- TO DO -
In the entries below, spot each line with the word "back" and copy it.

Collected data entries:
=== Section Start ===
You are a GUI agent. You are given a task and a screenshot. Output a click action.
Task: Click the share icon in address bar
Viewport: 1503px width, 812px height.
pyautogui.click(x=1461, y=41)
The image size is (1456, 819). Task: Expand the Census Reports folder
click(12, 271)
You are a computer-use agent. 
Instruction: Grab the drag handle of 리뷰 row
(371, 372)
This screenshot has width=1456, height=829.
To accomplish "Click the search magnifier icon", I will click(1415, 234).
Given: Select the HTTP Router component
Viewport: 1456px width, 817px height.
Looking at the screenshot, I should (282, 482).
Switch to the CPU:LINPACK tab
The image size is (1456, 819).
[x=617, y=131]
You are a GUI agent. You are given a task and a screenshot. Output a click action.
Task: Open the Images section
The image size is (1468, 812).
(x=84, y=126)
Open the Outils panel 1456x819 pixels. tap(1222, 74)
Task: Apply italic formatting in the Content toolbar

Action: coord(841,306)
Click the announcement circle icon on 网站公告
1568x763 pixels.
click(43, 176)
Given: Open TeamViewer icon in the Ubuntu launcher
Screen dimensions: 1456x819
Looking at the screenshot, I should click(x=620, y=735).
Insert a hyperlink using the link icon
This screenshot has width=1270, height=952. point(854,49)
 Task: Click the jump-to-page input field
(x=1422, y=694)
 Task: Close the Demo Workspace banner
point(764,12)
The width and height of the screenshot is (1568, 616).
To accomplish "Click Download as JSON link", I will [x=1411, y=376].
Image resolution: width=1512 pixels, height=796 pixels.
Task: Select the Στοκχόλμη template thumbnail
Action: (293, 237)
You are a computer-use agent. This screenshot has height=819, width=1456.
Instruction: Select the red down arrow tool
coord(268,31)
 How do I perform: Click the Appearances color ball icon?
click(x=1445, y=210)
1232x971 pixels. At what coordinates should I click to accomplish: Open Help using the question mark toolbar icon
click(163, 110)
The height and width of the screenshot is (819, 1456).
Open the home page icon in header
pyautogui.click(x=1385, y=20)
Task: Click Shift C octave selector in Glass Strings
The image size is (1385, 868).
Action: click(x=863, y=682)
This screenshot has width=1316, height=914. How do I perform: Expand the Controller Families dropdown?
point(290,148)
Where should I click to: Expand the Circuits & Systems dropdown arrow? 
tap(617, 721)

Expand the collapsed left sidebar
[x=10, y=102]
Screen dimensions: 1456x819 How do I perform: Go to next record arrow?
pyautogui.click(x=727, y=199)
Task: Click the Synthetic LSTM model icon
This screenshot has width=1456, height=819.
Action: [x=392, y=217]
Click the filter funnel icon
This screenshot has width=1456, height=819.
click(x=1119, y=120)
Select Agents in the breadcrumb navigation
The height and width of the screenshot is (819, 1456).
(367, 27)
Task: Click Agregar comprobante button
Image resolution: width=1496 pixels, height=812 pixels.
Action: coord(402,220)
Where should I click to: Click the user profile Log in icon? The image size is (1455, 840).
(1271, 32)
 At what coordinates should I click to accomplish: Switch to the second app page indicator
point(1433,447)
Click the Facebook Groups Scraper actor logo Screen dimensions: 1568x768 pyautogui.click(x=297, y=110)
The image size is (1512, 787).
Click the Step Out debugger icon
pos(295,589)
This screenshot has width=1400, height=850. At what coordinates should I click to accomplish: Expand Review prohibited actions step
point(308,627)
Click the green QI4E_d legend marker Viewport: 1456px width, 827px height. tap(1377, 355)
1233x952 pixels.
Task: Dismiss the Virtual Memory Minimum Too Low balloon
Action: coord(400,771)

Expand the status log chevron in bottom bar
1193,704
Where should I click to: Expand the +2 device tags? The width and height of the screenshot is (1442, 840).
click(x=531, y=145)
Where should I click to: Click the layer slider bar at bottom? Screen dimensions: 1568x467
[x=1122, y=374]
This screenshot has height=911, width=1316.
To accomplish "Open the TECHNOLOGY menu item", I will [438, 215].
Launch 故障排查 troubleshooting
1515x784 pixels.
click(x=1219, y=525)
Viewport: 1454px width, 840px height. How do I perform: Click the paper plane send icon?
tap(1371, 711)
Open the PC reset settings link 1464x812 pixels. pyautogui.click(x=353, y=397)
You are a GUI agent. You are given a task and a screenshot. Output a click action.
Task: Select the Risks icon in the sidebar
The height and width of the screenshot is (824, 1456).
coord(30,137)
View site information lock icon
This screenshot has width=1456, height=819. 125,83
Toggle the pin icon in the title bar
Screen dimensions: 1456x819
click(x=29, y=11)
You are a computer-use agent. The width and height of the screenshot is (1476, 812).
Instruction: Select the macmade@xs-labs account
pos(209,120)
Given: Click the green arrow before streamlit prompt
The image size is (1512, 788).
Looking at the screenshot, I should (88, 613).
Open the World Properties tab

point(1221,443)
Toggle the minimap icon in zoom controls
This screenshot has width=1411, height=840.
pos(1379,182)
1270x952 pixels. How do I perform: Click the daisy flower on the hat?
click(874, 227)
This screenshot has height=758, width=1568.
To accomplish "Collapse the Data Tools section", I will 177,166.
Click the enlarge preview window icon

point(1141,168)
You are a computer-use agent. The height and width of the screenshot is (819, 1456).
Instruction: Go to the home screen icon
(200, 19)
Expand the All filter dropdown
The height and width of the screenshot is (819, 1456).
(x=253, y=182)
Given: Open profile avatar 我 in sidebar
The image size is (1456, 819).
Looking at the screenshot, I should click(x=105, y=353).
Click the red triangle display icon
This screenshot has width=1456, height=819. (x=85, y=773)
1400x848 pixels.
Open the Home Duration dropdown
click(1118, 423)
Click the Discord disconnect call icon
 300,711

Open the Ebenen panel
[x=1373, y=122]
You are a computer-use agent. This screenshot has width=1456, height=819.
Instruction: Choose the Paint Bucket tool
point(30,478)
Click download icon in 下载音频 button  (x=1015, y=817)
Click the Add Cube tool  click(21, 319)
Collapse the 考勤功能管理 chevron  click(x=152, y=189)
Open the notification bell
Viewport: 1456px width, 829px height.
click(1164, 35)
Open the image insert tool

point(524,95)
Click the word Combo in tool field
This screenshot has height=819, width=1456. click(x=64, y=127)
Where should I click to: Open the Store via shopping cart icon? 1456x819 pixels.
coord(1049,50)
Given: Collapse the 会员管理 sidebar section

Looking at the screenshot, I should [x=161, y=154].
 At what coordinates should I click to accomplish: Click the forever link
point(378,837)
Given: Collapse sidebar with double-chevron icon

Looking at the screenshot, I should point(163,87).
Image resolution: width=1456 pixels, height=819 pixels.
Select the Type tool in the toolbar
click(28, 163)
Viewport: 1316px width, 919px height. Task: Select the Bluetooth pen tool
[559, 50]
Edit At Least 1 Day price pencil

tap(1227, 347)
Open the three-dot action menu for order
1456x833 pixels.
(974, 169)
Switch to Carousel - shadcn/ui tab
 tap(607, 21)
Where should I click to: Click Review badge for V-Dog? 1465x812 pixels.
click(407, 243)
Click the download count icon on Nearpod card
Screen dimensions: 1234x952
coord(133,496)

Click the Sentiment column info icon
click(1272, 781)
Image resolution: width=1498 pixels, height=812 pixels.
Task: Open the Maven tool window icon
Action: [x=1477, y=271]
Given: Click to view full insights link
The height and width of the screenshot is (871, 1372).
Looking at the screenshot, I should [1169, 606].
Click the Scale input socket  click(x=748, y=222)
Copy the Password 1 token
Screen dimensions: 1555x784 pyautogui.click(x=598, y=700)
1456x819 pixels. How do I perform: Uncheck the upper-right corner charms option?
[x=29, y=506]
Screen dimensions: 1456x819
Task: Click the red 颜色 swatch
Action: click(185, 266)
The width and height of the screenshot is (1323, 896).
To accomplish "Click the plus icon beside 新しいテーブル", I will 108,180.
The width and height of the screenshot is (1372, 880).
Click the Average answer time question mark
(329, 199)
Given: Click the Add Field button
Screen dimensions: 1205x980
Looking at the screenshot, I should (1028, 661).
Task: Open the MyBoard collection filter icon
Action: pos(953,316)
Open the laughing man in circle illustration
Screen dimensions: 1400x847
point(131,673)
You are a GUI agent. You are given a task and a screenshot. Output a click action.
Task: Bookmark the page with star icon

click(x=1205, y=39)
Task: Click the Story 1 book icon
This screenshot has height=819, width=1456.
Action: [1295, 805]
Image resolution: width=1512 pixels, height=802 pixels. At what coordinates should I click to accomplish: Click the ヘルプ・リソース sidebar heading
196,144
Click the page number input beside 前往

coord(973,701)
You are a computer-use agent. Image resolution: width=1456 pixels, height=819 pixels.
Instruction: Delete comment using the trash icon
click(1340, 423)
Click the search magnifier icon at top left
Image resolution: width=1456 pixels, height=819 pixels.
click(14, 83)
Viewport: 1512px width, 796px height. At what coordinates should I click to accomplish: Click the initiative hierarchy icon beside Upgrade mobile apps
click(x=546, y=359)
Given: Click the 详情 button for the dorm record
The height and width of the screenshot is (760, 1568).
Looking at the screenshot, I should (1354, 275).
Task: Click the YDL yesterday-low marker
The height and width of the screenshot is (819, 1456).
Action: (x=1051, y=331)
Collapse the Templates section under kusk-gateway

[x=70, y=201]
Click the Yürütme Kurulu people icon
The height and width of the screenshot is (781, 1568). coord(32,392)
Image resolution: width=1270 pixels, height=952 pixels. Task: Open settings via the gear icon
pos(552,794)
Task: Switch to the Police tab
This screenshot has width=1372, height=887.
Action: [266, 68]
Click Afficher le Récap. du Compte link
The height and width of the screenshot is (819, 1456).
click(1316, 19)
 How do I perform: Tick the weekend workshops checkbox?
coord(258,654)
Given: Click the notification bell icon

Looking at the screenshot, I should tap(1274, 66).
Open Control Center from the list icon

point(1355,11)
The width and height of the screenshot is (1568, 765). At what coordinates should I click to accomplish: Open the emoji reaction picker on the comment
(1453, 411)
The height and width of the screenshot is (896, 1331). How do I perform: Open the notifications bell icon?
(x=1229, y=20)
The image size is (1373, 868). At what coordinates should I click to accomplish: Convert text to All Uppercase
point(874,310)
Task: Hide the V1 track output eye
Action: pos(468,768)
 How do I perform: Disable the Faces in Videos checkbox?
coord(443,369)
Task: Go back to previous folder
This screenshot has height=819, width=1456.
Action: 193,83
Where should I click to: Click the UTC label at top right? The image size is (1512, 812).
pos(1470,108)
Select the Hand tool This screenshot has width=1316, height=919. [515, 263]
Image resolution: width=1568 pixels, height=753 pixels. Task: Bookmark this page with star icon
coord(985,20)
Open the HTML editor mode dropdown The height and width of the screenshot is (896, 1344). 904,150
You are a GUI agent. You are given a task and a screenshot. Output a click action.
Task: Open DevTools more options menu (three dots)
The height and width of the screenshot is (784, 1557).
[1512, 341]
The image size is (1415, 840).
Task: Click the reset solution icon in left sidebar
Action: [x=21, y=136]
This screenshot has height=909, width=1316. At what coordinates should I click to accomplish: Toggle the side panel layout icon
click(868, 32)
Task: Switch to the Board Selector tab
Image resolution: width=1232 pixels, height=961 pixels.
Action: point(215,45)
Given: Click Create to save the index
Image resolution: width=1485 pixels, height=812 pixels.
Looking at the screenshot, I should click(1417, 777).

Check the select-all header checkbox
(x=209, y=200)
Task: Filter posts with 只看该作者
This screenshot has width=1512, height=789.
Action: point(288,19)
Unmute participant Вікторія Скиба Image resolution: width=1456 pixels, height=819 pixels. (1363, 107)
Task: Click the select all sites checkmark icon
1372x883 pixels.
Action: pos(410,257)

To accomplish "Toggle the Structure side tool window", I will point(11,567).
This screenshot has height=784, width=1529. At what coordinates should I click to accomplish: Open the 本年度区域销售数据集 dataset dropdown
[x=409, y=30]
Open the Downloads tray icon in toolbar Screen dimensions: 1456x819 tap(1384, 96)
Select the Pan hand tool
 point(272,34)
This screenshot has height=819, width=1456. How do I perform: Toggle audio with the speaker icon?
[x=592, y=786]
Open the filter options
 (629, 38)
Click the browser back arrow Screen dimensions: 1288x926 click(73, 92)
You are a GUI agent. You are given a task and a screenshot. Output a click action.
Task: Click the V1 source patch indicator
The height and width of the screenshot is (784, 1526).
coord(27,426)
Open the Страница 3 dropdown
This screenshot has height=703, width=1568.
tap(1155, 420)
=== Section End ===
- SOLUTION TO THE EXERCISE -
Task: Go back to previous folder
Click the browser back arrow Screen dimensions: 1288x926 click(73, 92)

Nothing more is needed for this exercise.